Readability formulas designed for English do not transfer directly to Russian, because Russian words are longer and more syllable-dense. This tool uses the Oborneva (2006) adaptation of the Flesch Reading Ease score, which recalibrates the formula for Russian so the difficulty bands stay meaningful.
Why readability scoring is different in Russian
The original Flesch Reading Ease formula was built on English text corpora and uses constants (1.015 and 84.6) calibrated for English syllable density and sentence structure. Applied raw to Russian, it would systematically underestimate how readable a passage is, because Russian words carry more syllables on average without being harder to read. Oborneva re-fitted the formula to a large Russian corpus, producing the constants 1.3 and 60.1. The adjusted formula gives comparable score bands to the original — so 60+ still means “fairly easy” — but accounts for the linguistic character of Russian prose.
How it works
The score is computed as:
206.835 − 1.3 × (words / sentences) − 60.1 × (syllables / words)
Words are Cyrillic tokens, sentences are counted from terminal punctuation
(. ! ? …), and syllables are counted exactly: in Russian every vowel forms one
syllable, so the tool simply counts the vowels а е ё и о у ы э ю я in each
word. The result is clamped to a 0-100 display range and mapped to a difficulty
band, where a higher number means easier reading.
Score bands and what they mean
| Score range | Difficulty | Typical audience |
|---|---|---|
| 80 – 100 | Very easy | Children, basic learners |
| 60 – 80 | Easy | General adult audience |
| 40 – 60 | Medium | Educated general reader |
| 20 – 40 | Difficult | University-educated specialist |
| 0 – 20 | Very difficult | Legal, scientific, technical |
What drives the score up or down
The two terms in the formula each pull the score in opposite directions:
- Words per sentence (multiplied by 1.3): longer sentences lower the score. Breaking one long sentence into two can noticeably improve readability without changing a single word.
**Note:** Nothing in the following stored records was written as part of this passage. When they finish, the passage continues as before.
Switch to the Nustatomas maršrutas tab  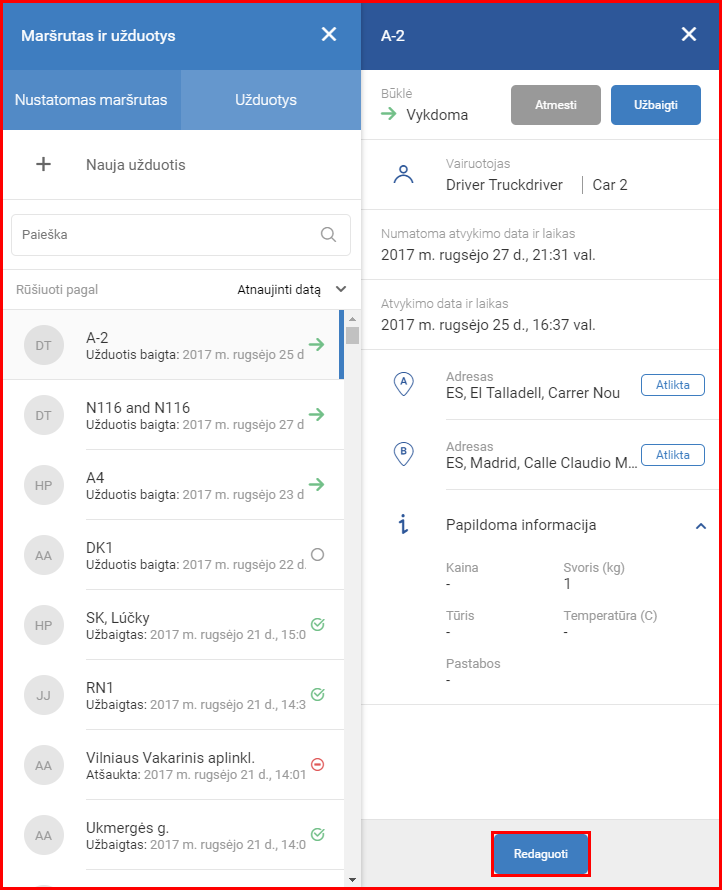[91, 100]
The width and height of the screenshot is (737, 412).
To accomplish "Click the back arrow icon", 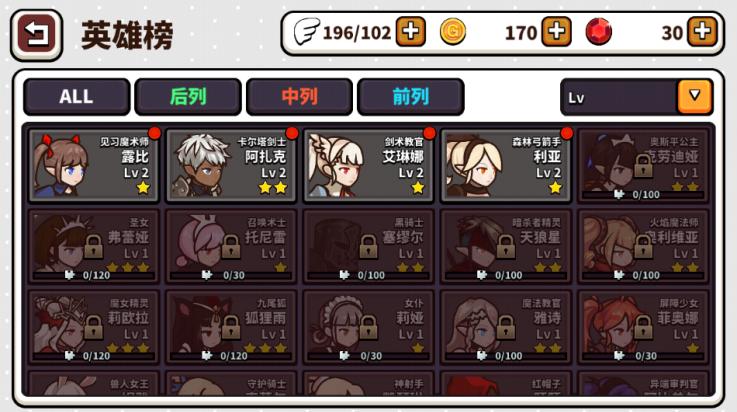I will click(x=36, y=35).
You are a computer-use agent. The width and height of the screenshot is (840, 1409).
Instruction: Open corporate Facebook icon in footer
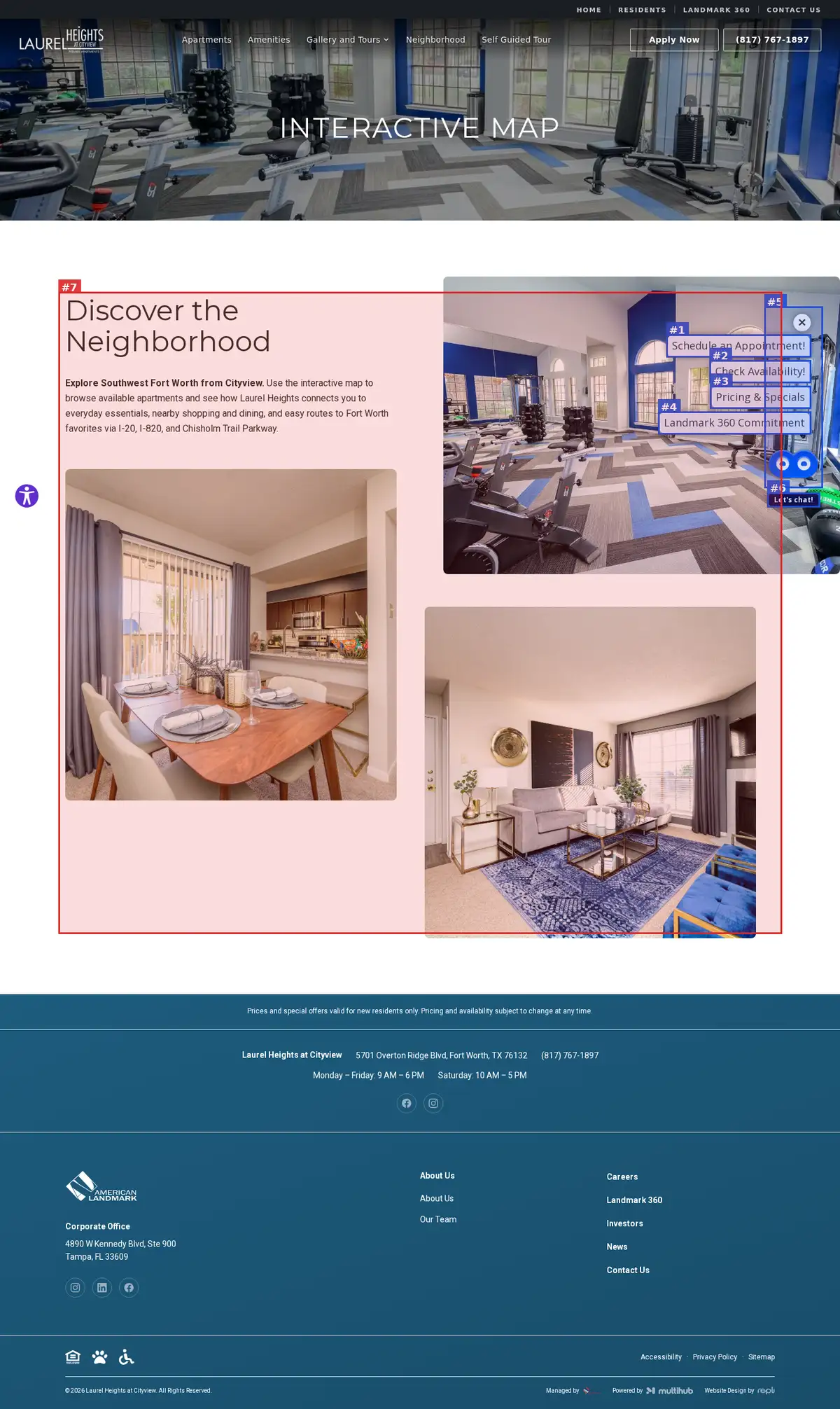point(129,1287)
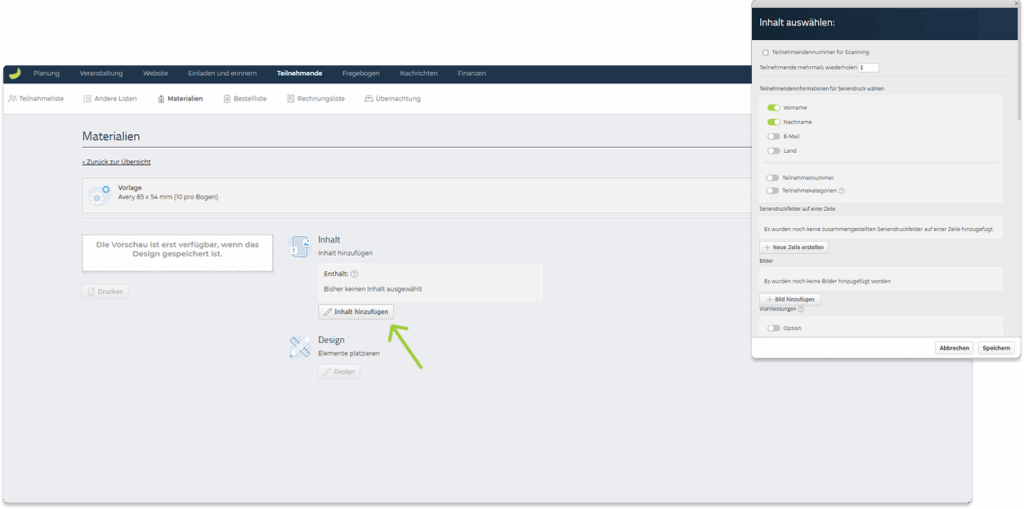Open Teilnahmeliste via its people icon

click(x=12, y=99)
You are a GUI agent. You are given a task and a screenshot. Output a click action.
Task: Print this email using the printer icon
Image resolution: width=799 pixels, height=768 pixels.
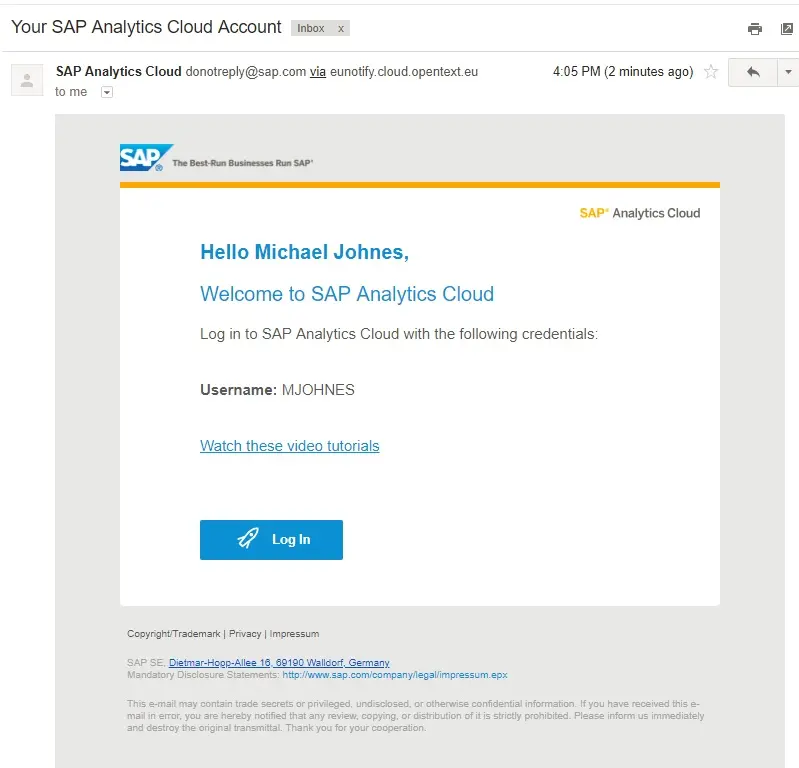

- Syllables per word (multiplied by 60.1): this is a much stronger lever. Russian bureaucratic and academic writing packs in multi-syllable abstract nouns (свидетельствующий, обеспечивающий) that severely depress the score. Replacing them with shorter, concrete synonyms has the biggest measurable impact.
Worked example
A passage with an average sentence of 12 words and 2.1 syllables per word scores roughly:
206.835 − 1.3 × 12 − 60.1 × 2.1 = 206.835 − 15.6 − 126.21 ≈ 65 — placing it in the “easy” band. Stretch the average sentence to 20 words and the score drops to about 49 (medium difficulty).
Practical guidance
Use this score to compare drafts, tune content for a target audience, or verify that educational or public-facing Russian copy is not unintentionally dense. Pair it with the Russian LIX score for a second opinion that does not depend on syllable counting at all.